Elle rigola doucement en baissant la tête avant d'hausser les épaules.
- Il venait de confirmer tous les doutes que j'avais depuis quelques semaines… J'ai flippé et j'ai couru dans les bras d'un autre homme…
- Comment expliquez-vous cette réaction ?
- La peur...
- De ?
- Je sais pas… De perdre la relation qu'on avait réussi à construire… De perdre cet équilibre… D'essayer avec lui et de finalement souffrir si ça marchait pas...
- Je vois... répliqua-t-il en griffonnant sur le bloc-notes avec sérieux.
- Mais après je pouvais plus faire comme si de rien… Alors j'me suis éloignée avec David. Mais c'était toujours dans un coin de ma tête.
- David ?
- On bossait ensemble aussi mais il était dans un autre service à Montpellier.
- Mais donc, le fait de travailler avec lui ça ne vous a pas effrayé ? Alors que c'est une des raisons qui vous a empêché de vous tourner vers votre adjoint ?
- Euh... Non... réalisa-t-elle penaude. Parce que... Parce que c'était pas pareil... Y avait moins de sentiments... Avec lui ça a été une jolie histoire… Surprenante aussi… J'avoue qu'au début j'arrivais pas à l'assumer parce que c'était pas vraiment mon type d'homme… Mais j'ai été heureuse avec lui...
- Vous l'avez aimé ?
- Oui. Je crois. Mais ça n'a jamais été comme avec Antoine… avoua-t-elle en baissant la tête. C'est pour ça que tout a dérapé…
- Avec lui ?
- Avec Antoine aussi… Il avait rencontré une femme. Donc on était pas disponibles tous les deux et… ça m'arrangeait bien parce que je me suis dit que j'allais oublier ses sentiments… sauf qu'on a fini par craquer. J'ai…
Candice baissa la tête à nouveau, honteuse de son aveu.
J'ai trompé David… avec Antoine… Et… J'ai même pas regretté au début… C'était une prise de conscience de tous ces sentiments que je refoulais depuis toutes ces années en fait…
- Qu'avez-vous décidé de faire ?
- On a essayé d'arrêter mais on en avait pas envie… On a décidé de rompre chacun de notre côté pour essayer tous les deux mais… Jennifer, la compagne d'Antoine est tombée enceinte. Lui, il avait pas d'enfants. Il en voulait… Et… commença-t-elle les yeux pleins de larmes. Et moi je… j'en avais déjà 4. J'étais plus vieille que lui… Je pouvais pas lui offrir ce qu'il voulait… avoua-t-elle en laissant une larme couler.
- Vous avez des mouchoirs sur votre droite, si besoin. Pleurer permet d'évacuer donc ne vous sentez pas honteuse. Au contraire, c'est un acte libérateur.
- Merci… C'est juste que… c'était un des moments les plus douloureux de… de ma vie.
- Je comprends.
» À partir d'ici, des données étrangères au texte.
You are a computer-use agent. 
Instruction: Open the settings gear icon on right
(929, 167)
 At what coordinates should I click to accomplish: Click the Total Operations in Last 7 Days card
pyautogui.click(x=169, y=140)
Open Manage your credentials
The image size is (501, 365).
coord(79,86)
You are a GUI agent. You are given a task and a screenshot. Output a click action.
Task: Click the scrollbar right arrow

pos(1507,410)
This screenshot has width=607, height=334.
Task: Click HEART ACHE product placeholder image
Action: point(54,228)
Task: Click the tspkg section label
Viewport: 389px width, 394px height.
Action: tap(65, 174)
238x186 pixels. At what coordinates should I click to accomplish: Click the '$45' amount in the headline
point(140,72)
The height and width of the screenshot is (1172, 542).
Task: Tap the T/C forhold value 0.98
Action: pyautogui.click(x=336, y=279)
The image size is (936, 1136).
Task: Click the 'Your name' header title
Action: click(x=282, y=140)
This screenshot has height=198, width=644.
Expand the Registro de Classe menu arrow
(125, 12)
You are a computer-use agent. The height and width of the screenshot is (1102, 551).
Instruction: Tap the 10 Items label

Et du côté d'Antoine, les choses ne devaient pas être faciles non plus… Il devait faire un choix en sachant que les conséquences seraient douloureuses. C'était pour lui une sorte de sacrifice à faire...
- Oui… Il a fini par me dire qu'il voulait avoir cet enfant et on a arrêté. Alors que je venais presque de quitter David…
- Vous l'aviez quitté pour vivre votre histoire avec Antoine ?
- Oui… Enfin j'ai failli le quitter… Mais David a fini par comprendre que je l'avais trompé et il est parti de lui-même.
- Comment avez-vous vécu ce choix de la part de votre adjoint ?
Elle haussa les épaules fataliste.
- Je l'ai super mal vécu parce que... je l'aimais... mais en même temps, c'est de ma faute... si j'avais pu lui offrir ce qu'il voulait, les choses auraient peut-être été différentes...
- Vous savez, je ne connais pas l'histoire de cet homme mais... s'il n'avait pas d'enfants et qu'il en voulait absolument... cela s'entend. Alors oui, vous allez me dire qu'il aurait pu quitter sa compagne et avoir cet enfant tout en restant avec vous... Mais certains hommes ont intériorisé un modèle canonique de la famille, surtout lorsqu'ils viennent de familles traditionnelles. Pour eux, l'enfant ne pourra grandir d'une façon épanouie, qu'en présence d'un père et d'une mère à ses côtés... Vous comprenez ?
- Oui... Mais il l'aimait pas Jennifer...
- Hum... C'était un simulacre. Il s'est persuadé que la naissance de son enfant renforcerait son couple et au fond il avait espoir de former une famille unie, comme les autres.
- Tout ça pour ça... marmonna-t-elle songeuse.
- Je vous écoute...
- La suite est... un peu compliqué... En même temps, on travaillait sur une enquête difficile. J'étais visée par une folle qui voulait s'en prendre à moi… Elle a déposé un colis piégé dans ma boîte aux lettres… C'est David qui l'a ouvert. Il est décédé à cause de l'explosion… Et... J'ai toujours eu cette culpabilité en moi…
- Laquelle ?
- De l'avoir trompé… Et qu'il soit mort à ma place… Le colis était pour moi. Pas pour lui… Et si je l'avais pas trompé il l'aurait pas ouvert… expliqua-t-elle en pleurant. En quelques temps j'ai perdu Antoine et David… J'ai sombré… David était plus là… Je voyais Antoine hyper heureux avec sa nouvelle famille… Mon ex-mari se remariait… Et moi j'étais toute seule…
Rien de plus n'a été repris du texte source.